Bayerischer Rundfunk, ARTE


Louis Saul

The 1972 Olympic Games were a high point in the history of Munich as they offered a unique opportunity to transform its image from the capital of the brown NS movement to that of a colourful “capital of sport”. At the same time, then mayor Hans-Jochen Vogel succeeded in modernising the infrastructure, which was urgently needed: Not only were the underground and suburban railway networks built in connection with the Games, the entire north of Munich was developed as well. The two city ring roads for traffic, the Altstadt Ring and the Mittlerer Ring, were completed and the pedestrian zone built. All this happened in just a few years – at a speed that can only be dreamed of today.

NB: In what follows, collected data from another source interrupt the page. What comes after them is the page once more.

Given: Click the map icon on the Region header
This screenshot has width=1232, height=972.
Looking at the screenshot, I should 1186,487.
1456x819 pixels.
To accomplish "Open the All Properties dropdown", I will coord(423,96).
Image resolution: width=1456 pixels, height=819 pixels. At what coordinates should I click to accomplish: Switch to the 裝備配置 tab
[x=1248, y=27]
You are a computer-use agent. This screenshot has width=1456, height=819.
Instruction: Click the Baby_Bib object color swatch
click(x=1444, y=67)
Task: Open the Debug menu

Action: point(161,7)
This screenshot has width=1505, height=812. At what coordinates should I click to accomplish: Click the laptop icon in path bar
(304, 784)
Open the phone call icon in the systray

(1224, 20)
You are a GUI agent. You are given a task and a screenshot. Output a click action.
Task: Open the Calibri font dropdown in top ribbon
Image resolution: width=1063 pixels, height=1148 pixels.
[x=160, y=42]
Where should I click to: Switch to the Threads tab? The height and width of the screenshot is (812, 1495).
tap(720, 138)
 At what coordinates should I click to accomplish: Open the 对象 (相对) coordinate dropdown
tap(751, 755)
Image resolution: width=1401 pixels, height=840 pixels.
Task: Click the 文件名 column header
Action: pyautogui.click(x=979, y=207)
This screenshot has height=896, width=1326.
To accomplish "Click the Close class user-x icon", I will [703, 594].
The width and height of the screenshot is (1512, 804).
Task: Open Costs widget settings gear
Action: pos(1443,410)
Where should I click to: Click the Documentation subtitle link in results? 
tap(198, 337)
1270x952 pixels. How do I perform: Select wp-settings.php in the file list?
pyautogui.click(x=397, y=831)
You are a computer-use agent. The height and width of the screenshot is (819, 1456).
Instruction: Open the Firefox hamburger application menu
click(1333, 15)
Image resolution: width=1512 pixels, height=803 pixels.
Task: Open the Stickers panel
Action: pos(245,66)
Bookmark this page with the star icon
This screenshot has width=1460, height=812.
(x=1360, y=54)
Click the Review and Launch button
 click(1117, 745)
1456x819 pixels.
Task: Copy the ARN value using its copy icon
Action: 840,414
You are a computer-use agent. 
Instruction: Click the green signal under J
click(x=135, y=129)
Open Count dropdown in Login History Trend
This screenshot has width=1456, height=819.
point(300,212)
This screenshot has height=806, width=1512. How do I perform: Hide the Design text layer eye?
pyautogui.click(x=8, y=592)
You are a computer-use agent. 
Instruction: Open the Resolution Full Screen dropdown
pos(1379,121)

The city’s self-image also changed because the designers of the Games Otl Aicher (design), Günter Behnisch, Fritz Auer and Frei Otto (architecture) and Günther Grzimek (park) wanted “light – air – liberalisation”! Their designs were meant to convey individualism, diversity and democracy, a departure from the bombastic. The Games were to be a “Woodstock of sport”. Until amid all the joviality, the attack on the Israeli team revealed a bitter foretaste of the dark side of this open society – international terrorism.